This sermon is based on Genesis 12:10-20.
One of humanity’s daily efforts is to preserve and even prosper life. Death is the great enemy of those efforts and it has many weapons in its arsenal, including famine, disease, and violence. Abram was threatened by these very weapons. God had promised Abram that He would make him to be a great nation, that He would make his name great, that He would provide him with great protection, and that through him others (all the clans of the world in fact) would be blessed (Genesis 12:2-3). Then famine came and threatened Abram’s life and with it the promises of God. Abram sought refuge in Egypt, where the Nile’s fertile grounds promised food and life. Crisis was seemingly averted and the covenant remained intact. Then the combination of Sarai’s beauty, Abram’s refugee status, and Pharaoh’s anticipated cruelty to Abram threatened anew the promises of God. Hence, Abram’s plan to deceive Pharaoh, whereby he seemingly preserved the hope of covenant promises fulfilled once again. Then the LORD afflicted Pharaoh with great plagues because of his sin with Sarai, causing Pharaoh to bring blame against Abram. Once again the covenant was in danger. Death was a potential, if not likely, outcome. Except… the LORD!
Was Abram being faithless when he journeyed to Egypt rather than staying in Canaan? The text is silent, offering no judgment one way or the other. Was Abram faithless when he concocted his plan of deceiving the Egyptians in order to preserve his own life, thus preserving the covenant? The text gives us no explicit reference to a negative judgment from God against Abram, though he is rebuked by Pharaoh. The text does seem to imply that Abram’s actions were lacking in faith in God. That being said, whether you believe Abram was or was not being faithless, Genesis 12:10-20 leaves no doubt about God’s faithfulness to uphold His covenant promises. Abram went to Egypt threatened by famine and violence. His own best efforts to preserve his life nearly failed. But the LORD provided great protection, as He had promised Abram (12:2-3). Abram was rebuked by Pharaoh, but received exile rather than execution for subjecting Pharaoh to the sin of adultery (v. 20). He experienced an increase in material prosperity, leaving with the bounty that Pharaoh bestowed on him for Sarai (v. 16). Sarai, though taken as a wife by Pharaoh, remained barren, preserving her womb to one day bear the covenant child, Isaac. Abram and his people returned to Canaan, the land of promise. This occasion puts the gracious faithfulness of God on display, for even when we His people are faithless, He remains faithful (2 Timothy 2:12). It shows us that the “infidelity of God’s people is always subordinate to the faithfulness of Yahweh,” (R. Pratt).
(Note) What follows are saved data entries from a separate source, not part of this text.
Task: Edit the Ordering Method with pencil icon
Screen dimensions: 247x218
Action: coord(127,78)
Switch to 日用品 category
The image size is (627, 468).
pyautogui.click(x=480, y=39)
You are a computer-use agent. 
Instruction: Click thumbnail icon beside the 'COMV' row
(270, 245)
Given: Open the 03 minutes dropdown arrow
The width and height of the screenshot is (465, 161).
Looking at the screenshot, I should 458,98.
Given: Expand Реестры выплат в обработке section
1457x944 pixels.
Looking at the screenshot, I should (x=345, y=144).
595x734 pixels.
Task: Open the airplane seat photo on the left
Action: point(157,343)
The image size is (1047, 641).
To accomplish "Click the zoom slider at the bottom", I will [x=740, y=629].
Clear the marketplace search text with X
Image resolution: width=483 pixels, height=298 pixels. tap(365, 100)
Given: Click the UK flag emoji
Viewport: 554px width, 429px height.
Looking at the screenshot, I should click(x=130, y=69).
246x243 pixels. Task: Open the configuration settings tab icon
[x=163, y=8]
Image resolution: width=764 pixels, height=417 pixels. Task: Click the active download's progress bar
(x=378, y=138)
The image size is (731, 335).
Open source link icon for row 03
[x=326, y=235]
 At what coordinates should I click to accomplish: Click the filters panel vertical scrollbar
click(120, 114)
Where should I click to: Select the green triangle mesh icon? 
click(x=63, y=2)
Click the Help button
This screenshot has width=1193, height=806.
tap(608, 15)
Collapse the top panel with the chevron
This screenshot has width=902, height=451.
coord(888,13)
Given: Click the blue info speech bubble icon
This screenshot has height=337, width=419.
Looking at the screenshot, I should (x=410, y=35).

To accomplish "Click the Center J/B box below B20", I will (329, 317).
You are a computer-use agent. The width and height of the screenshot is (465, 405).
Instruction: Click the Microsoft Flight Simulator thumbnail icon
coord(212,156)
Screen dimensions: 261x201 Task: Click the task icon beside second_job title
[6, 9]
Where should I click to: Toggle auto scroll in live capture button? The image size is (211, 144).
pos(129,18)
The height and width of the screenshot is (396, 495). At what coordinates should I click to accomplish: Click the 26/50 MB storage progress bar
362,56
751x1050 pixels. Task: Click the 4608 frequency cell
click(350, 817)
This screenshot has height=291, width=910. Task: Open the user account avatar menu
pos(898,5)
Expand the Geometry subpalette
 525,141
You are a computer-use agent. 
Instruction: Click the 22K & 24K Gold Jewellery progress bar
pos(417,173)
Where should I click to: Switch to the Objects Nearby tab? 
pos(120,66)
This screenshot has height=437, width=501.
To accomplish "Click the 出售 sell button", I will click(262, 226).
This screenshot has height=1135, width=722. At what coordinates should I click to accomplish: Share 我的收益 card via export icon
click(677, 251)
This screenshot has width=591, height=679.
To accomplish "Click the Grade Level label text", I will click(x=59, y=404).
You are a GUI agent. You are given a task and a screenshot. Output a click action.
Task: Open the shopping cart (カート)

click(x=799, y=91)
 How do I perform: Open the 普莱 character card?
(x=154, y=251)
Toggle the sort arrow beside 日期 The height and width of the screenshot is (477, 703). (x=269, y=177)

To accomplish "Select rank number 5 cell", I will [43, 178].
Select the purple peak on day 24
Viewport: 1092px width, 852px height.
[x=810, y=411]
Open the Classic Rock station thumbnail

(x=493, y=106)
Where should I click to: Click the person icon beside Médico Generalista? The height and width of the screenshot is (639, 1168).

We too act out of fear at times, rather than out of faith in Christ and His promises. Physical death, social insignificance, material poverty, career failure, and other concerns arise and we are tempted to take control ourselves. But there is a promise we have been given that emboldens us to be steadfast, immovable, always abounding in the work of the Lord (1 Cor. 15:58) even in the face of life’s hardships, even death itself. We have hope in that promise and know that neither death nor life, nor angels nor rulers, nor things present nor things to come, nor powers, nor height nor depth, nor anything else in creation will separate us from Jesus and His love for us (Romans 8:38-39). We take courage in our bodies, whether by life or death, counting all manner of things as loss because we have gained Christ, and in Him the glorious life everlasting (Philippians 1:20; 3:7-9). That promise, which is ours in Jesus, is the Resurrection. Christ has conquered sin and death once and for all, so being in Him we too are more than conquerors. In Christ, barrenness is hard but not victorious. Betrayal by a loved one is difficult but not insurmountable. Famine, whether physical or spiritual, brings suffering but not defeat. Career failure is a hardship but does not define our being. Disease may stop our heart from beating but it cannot put an end to our life in Jesus. Even our own doubts, fears, and incidences of faithlessness do not cause us to forfeit the promises of God, for they are conquered by His grace, by the blood of His righteousness.
Discuss and Pray
- What doubts and fears are you facing these days that threaten your faith in Christ and His promises?
- How do the promises of eternal life in Christ embolden your faithful living in the here in now? Your servanthood toward others? Your evangelism efforts?
- What hope does it give you that when we are faithless, God is faithful? Share about a time when the undeserved faithfulness of God was made evident in your own life.